Covid behind drop in foreign direct investments to Africa in 2020

Foreign direct investments into Africa plunged by $7 billion in 2020, a new report by the United Nations Conference on Trade and Development (UNCTAD) indicates, due to the Covid-19 pandemic.

The investment flowing into the continent dipped to $40 billion in 2020, compared to $47 billion in 2019. However, the Asian continent was able to defy the pandemic recording a 4% improvement in foreign direct investment to $535 million.

The drop in foreign direct investments to Africa had a severe effect on commodity dependent economies like Eritrea, Nigeria, Ghana, Algeria, Benin, Togo and Tanzania, according to the UNCTAD report, while non-commodity economies like Egypt, Kenya and Ethiopia were spared.

The North African region suffered more than other parts of the continent with FDI contracting by 25% to $10 billion, from $14 billion in 2019. Egypt, the top recipient of FDI in Africa, registered a 35% plunge to $5.9 billion in 2020.

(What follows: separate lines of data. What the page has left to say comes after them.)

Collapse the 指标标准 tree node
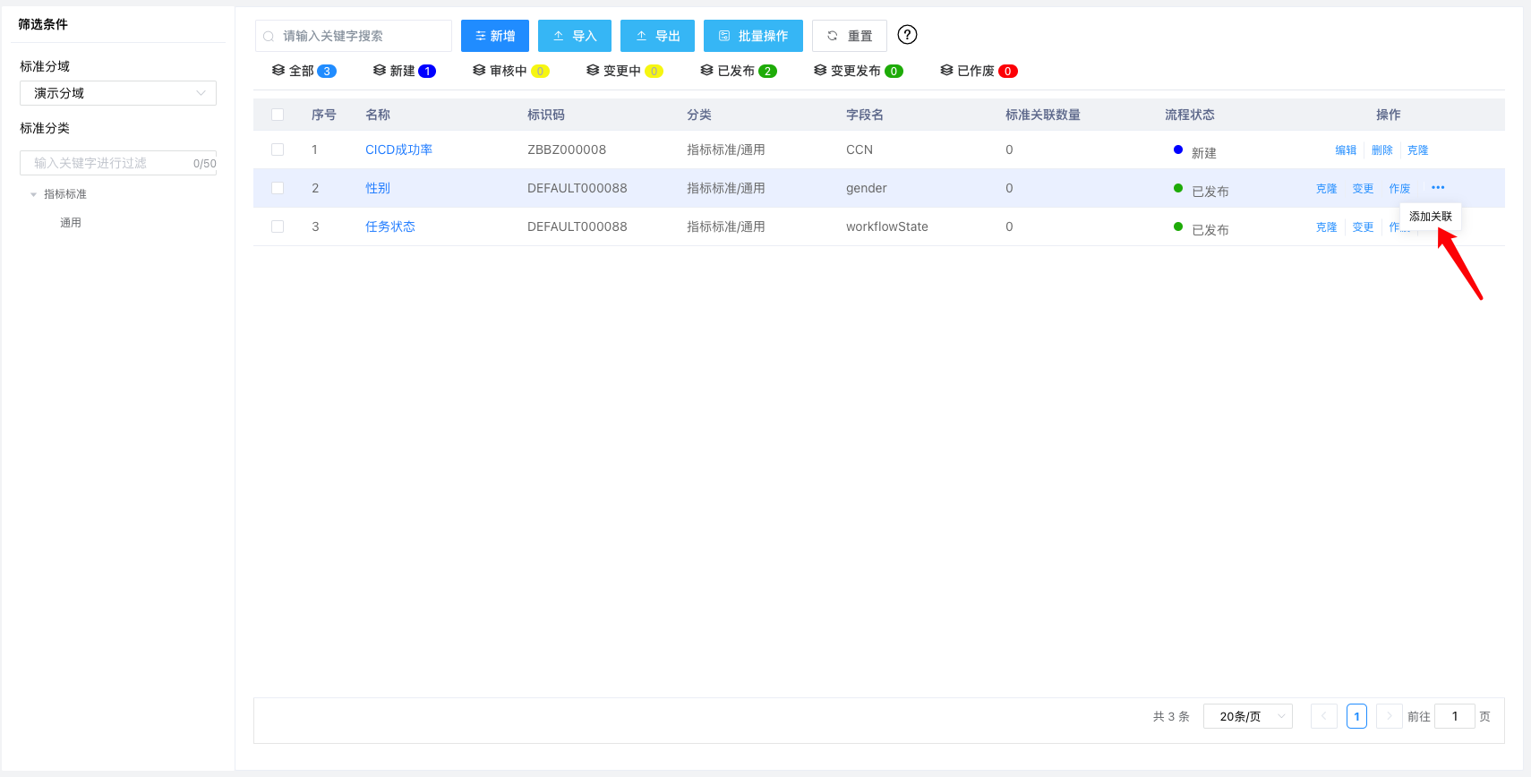 pos(34,194)
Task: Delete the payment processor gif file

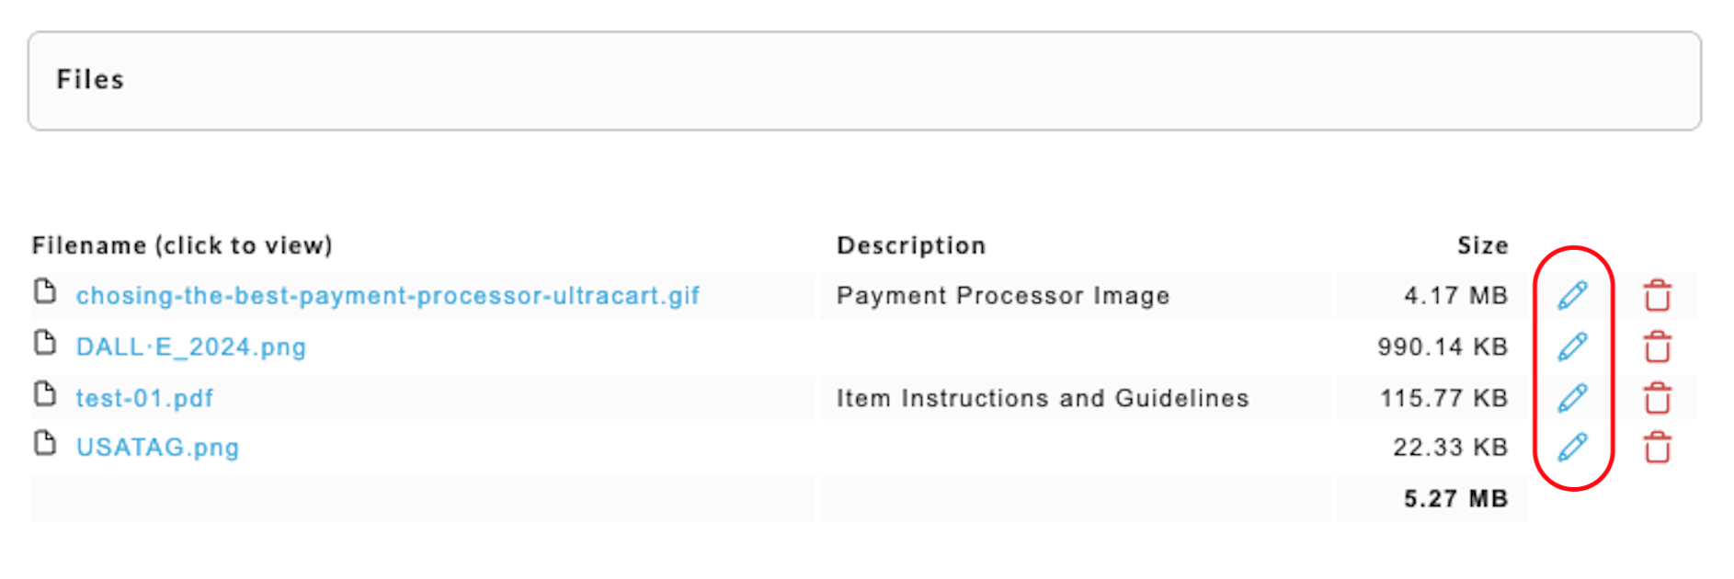Action: 1657,295
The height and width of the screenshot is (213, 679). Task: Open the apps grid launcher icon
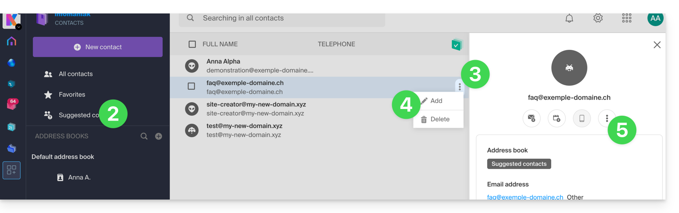pyautogui.click(x=626, y=18)
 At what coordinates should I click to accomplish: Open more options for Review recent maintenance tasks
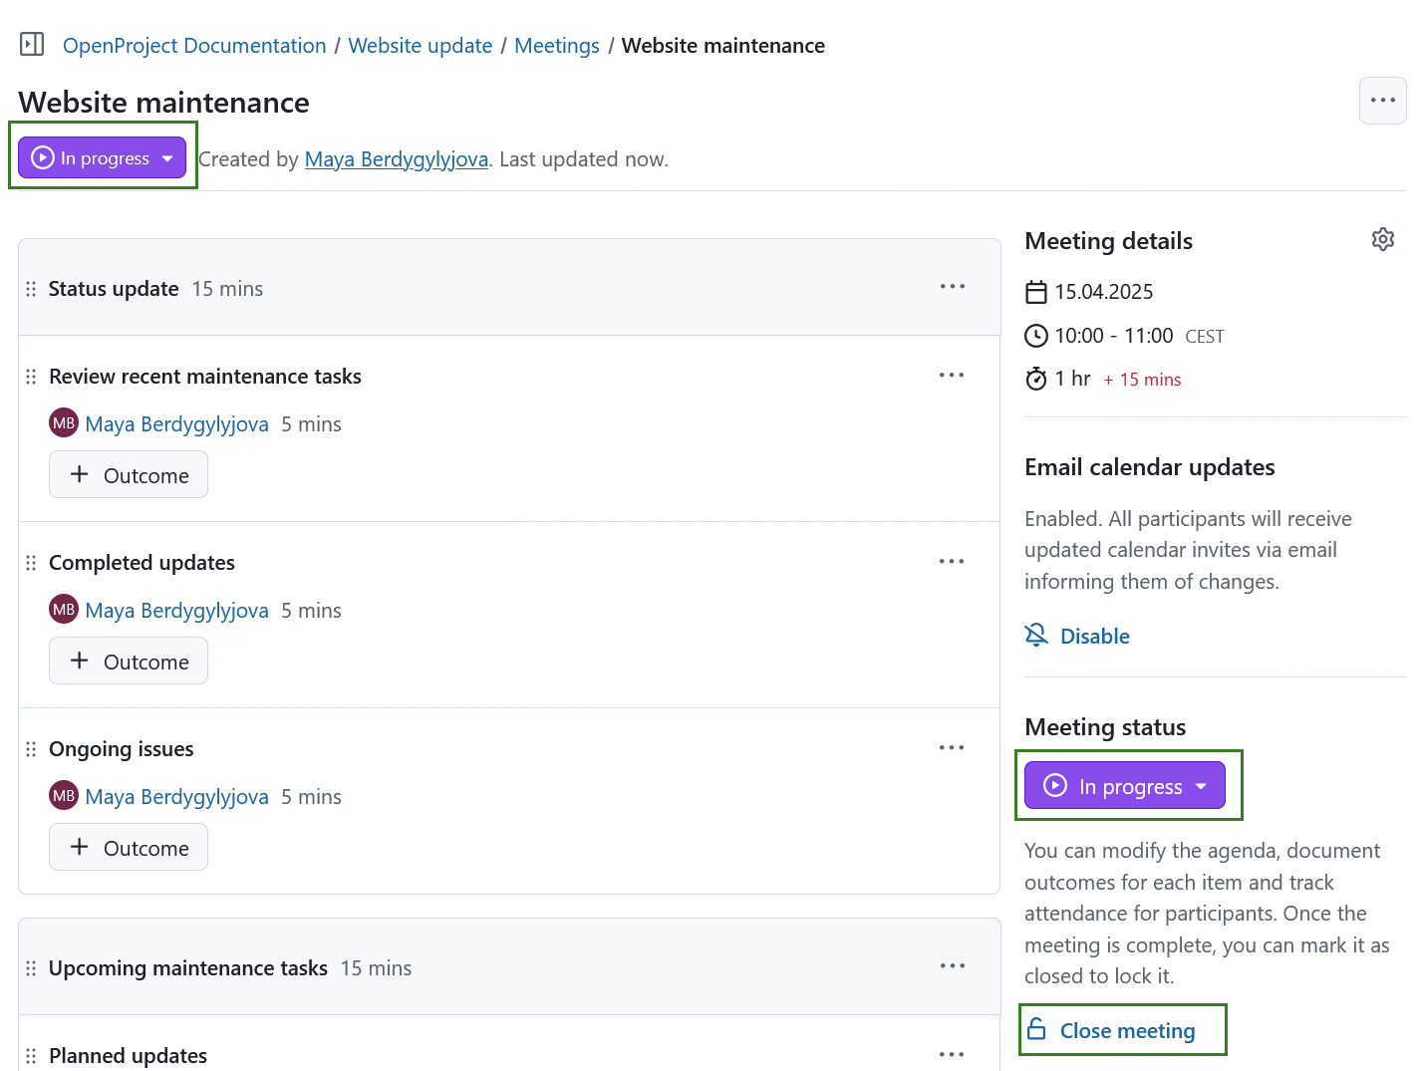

Western Africa posted an overall 18% decreased in FDI to $9.8 billion while Southern Africa recorded a 16% drop to $4.3 billion.

Investment flows to Eastern Africa fell to $6.5 billion in 2020, from $7.7 billion in 2019. Ethiopia emerged as the top recipient of FDI in the region, pocketing over a third of the investments into the region.

Meanwhile, Central Africa was the only region that recorded an increase in FDI in 2020, mainly supported by increased inflows to the Republic of Congo. Foreign Direct Investments to Central African countries rose to $9.2 billion from $8.9 billion in 2019.

There is optimism that global FDI flows will partially recover in 2021, with UNCTAD estimating 10-15% growths.